To reinforce what others are saying disks are different from RAM. They are NOT just 0s or 1s. There are residual images. Think of them as being partly analog rather than truly digital. 1 and 0 on a disk are really 1ish or 0ish.
This flies in the face of everything I think I know about digital. It's either on or off, plus or minus, north or south, zero or one. A miniscule grain of silicon is charged or not. No in between.
When a disk file is "erased", the disk space allocated for it is declared empty in the disk's table of contents, or file map, and that section of the disk is available for writing new stuff. Once new stuff is written is that space, the old information that had been there is gone, forever.
In normal computing, all this housekeeping is invisible to the user. But to someone trying to recover an old file that was "erased", i.e., its name removed from the table of contents, the file can be recovered if the info has not been overwritten. Sometimes, the information that resides in a header file of a file may have enough information for sophisticated software to reconstruct the data that had been there by making guesses based on data handling conventions.
When an entire disk is erased or reformatted, it often simply means that the headfile, the table of contents and the bad sector maps of that disk have been set to zero or rebuilt.

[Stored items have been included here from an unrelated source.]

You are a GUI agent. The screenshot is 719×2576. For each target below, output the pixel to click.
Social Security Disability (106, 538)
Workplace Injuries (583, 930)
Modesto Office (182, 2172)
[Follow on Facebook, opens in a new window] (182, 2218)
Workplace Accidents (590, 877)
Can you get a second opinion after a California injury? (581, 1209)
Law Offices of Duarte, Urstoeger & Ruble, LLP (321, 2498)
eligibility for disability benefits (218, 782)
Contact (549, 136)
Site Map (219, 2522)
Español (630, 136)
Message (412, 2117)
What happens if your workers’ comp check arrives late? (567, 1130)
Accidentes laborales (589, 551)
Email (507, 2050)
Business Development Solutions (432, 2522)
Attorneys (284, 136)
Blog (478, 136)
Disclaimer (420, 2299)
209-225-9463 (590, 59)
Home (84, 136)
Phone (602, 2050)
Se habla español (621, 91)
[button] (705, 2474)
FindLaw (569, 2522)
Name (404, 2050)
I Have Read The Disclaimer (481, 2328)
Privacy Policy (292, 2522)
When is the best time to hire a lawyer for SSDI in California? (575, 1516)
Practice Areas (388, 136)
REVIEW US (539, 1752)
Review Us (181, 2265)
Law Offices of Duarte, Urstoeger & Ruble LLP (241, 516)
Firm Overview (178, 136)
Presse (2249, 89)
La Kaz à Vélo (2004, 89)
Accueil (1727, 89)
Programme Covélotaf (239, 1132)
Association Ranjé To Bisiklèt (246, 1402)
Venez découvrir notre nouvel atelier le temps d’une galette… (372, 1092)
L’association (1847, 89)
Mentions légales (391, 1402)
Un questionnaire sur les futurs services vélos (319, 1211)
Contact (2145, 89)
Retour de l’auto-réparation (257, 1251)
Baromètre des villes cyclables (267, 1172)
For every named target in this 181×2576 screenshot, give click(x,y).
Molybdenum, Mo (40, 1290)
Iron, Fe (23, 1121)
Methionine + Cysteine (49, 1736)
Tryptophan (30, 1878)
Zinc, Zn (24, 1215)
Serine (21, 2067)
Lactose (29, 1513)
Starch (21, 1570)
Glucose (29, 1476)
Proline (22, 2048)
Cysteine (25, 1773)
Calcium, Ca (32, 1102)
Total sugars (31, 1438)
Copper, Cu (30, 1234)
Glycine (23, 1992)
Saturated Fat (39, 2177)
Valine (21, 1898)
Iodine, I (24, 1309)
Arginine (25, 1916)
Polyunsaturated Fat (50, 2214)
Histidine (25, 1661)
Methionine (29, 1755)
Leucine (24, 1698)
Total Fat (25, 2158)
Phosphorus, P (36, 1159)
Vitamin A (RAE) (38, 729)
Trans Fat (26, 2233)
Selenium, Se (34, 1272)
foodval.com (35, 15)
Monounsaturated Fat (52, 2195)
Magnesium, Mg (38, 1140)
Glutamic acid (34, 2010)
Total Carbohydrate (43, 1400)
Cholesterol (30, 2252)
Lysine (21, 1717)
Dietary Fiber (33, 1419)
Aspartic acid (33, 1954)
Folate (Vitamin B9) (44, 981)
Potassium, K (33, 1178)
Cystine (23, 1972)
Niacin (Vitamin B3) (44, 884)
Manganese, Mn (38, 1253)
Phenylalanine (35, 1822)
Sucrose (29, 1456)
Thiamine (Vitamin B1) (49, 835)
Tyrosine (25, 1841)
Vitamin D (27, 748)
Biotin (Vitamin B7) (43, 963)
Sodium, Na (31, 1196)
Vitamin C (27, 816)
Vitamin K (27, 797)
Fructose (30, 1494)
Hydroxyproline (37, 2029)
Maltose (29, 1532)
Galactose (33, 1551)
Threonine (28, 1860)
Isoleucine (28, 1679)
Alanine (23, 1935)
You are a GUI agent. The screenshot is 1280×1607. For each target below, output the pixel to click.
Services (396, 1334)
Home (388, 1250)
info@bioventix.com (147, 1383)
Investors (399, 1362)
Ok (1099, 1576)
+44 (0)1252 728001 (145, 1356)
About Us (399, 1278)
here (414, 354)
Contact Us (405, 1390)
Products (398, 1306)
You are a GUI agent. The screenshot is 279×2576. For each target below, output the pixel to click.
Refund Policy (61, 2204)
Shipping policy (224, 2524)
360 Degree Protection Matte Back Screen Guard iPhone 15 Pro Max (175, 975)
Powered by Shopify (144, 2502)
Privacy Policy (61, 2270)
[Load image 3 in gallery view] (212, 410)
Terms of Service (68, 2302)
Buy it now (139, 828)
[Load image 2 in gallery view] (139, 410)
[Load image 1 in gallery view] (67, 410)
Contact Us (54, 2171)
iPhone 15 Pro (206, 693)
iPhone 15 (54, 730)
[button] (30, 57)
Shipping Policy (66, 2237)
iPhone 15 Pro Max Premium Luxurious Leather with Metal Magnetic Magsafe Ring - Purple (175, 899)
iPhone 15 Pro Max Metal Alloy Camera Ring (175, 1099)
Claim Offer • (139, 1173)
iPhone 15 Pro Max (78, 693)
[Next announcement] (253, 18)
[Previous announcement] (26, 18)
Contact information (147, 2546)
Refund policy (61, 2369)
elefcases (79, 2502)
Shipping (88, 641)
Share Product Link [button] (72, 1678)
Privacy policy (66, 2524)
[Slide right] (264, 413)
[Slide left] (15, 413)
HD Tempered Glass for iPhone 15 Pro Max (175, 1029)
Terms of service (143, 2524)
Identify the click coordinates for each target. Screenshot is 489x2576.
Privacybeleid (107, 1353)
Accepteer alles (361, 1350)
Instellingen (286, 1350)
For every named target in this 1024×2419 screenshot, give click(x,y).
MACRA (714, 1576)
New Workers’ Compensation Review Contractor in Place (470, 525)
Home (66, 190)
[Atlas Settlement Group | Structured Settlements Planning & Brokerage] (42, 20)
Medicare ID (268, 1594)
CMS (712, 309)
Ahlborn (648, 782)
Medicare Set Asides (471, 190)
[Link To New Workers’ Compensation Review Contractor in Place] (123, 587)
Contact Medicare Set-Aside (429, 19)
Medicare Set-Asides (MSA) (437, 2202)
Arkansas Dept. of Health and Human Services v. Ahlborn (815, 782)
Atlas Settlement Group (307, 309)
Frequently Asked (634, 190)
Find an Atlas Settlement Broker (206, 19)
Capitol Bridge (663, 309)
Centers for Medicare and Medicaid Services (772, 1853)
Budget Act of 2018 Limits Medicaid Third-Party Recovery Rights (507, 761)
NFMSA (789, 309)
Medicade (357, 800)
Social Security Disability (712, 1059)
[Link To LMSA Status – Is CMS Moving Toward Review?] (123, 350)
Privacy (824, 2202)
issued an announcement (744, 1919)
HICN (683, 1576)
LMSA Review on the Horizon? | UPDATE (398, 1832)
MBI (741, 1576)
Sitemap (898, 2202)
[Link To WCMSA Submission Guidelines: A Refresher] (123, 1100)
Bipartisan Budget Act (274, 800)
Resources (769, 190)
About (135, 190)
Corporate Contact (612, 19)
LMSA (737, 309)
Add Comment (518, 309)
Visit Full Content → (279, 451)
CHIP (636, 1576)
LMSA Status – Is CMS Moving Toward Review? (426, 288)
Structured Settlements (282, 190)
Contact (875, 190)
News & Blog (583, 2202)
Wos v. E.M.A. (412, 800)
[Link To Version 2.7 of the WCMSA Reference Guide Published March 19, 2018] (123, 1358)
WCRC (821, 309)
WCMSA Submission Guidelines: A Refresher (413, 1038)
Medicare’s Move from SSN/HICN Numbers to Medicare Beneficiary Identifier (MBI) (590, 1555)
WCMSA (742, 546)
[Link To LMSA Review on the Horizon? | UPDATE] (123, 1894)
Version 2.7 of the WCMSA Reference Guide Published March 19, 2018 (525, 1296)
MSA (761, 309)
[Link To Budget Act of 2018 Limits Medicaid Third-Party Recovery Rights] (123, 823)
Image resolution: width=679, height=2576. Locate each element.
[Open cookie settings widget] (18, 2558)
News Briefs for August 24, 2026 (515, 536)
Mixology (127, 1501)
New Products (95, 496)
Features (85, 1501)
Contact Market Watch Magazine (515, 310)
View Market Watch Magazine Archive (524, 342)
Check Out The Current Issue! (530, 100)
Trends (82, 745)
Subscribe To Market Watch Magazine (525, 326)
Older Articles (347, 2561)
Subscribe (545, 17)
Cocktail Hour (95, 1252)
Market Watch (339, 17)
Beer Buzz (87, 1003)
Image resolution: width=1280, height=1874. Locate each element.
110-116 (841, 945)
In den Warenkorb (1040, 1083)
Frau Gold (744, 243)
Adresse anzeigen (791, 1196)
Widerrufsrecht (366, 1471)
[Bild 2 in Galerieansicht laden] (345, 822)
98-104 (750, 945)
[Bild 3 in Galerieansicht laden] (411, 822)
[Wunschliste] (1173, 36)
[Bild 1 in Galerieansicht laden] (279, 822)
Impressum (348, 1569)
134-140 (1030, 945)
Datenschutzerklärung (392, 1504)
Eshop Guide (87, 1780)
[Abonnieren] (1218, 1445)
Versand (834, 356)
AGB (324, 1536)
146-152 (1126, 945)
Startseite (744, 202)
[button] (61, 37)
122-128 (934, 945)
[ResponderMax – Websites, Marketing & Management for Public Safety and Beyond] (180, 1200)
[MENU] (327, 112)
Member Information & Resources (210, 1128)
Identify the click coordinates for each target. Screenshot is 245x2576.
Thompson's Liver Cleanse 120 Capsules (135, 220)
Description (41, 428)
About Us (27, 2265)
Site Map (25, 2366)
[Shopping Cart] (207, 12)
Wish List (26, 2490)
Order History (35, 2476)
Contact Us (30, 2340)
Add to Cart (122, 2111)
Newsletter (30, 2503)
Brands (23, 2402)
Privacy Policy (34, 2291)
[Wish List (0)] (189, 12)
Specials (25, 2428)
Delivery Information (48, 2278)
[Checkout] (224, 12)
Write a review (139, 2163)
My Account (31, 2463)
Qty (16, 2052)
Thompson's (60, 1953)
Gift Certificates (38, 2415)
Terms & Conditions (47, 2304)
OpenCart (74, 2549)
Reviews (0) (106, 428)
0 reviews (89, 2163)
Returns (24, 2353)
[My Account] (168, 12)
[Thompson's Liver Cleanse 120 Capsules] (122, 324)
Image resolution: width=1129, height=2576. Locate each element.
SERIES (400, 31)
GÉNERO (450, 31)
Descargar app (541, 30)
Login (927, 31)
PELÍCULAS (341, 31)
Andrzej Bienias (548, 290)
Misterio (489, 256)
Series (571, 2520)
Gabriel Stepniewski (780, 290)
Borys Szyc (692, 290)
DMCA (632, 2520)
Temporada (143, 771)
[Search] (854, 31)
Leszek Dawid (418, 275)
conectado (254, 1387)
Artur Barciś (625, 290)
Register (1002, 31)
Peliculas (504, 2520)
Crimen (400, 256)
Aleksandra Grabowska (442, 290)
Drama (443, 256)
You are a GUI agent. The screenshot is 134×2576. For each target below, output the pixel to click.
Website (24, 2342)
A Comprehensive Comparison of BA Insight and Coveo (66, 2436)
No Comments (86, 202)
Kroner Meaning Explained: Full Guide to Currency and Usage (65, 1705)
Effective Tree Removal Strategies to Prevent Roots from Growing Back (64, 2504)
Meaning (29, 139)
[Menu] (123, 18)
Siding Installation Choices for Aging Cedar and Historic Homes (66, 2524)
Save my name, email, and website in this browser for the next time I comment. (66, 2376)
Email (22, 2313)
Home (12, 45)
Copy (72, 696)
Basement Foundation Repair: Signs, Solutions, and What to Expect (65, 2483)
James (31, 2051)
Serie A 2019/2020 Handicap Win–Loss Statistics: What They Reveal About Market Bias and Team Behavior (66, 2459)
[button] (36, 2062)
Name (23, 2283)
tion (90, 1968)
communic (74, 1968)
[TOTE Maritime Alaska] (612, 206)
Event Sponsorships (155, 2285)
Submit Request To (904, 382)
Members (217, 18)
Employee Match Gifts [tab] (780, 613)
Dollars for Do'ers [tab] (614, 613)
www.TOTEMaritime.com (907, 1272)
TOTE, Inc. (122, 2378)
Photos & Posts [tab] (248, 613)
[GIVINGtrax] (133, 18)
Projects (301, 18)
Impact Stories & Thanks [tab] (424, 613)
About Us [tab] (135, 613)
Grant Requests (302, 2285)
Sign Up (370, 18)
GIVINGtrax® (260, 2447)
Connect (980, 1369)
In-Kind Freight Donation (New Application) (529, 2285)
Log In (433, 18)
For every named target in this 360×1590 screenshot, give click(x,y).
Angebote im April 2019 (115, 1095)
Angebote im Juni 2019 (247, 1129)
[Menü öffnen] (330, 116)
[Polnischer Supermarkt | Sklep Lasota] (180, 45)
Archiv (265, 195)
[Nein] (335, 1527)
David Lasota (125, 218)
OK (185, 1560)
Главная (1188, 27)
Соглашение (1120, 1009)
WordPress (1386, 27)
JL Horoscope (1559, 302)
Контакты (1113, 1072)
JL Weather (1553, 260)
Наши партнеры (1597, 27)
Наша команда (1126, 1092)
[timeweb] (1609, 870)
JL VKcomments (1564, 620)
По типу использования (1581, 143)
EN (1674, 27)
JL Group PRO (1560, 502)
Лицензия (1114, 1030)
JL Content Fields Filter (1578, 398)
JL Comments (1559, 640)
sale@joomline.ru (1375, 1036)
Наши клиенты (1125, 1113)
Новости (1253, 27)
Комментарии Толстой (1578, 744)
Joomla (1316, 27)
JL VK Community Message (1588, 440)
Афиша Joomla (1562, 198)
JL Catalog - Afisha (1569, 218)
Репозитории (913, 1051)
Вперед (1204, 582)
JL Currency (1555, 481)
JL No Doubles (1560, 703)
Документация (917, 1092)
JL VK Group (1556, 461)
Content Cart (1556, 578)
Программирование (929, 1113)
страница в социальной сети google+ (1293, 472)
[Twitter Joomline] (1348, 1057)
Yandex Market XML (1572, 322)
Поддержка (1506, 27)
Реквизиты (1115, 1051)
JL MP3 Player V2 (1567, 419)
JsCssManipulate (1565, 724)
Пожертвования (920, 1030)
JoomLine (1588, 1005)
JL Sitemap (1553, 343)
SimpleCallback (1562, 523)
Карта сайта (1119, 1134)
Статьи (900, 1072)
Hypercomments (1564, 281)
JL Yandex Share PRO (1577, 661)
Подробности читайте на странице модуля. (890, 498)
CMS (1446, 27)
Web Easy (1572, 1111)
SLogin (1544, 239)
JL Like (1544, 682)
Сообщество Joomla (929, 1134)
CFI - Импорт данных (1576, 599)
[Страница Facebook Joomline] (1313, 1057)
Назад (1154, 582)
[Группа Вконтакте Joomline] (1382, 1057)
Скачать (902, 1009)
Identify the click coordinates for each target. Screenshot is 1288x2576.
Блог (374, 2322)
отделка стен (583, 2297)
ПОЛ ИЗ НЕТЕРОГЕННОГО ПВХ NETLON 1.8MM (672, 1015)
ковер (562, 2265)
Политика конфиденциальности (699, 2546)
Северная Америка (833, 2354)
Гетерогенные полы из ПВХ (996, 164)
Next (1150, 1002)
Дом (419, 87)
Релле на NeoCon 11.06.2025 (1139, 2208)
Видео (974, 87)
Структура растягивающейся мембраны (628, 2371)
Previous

It doesn't necessarily mean that the entire disk surface has been written over. Often an entire disk can be reconstructed if not much new data has been written on it.
If however, a user specifies a secure erasure, one that literally fills every space with zeros, no data con be retrieved. There is no residue form the previous data, no almost zeros or not-quite ones. There are only zeros, ones and dead spots (kept track of in the bad sector map of the disk).
In digital there are no palimpsests of which I am aware. I look forward to being corrected. I've grown used to falling into the gaping holes in my belief systems.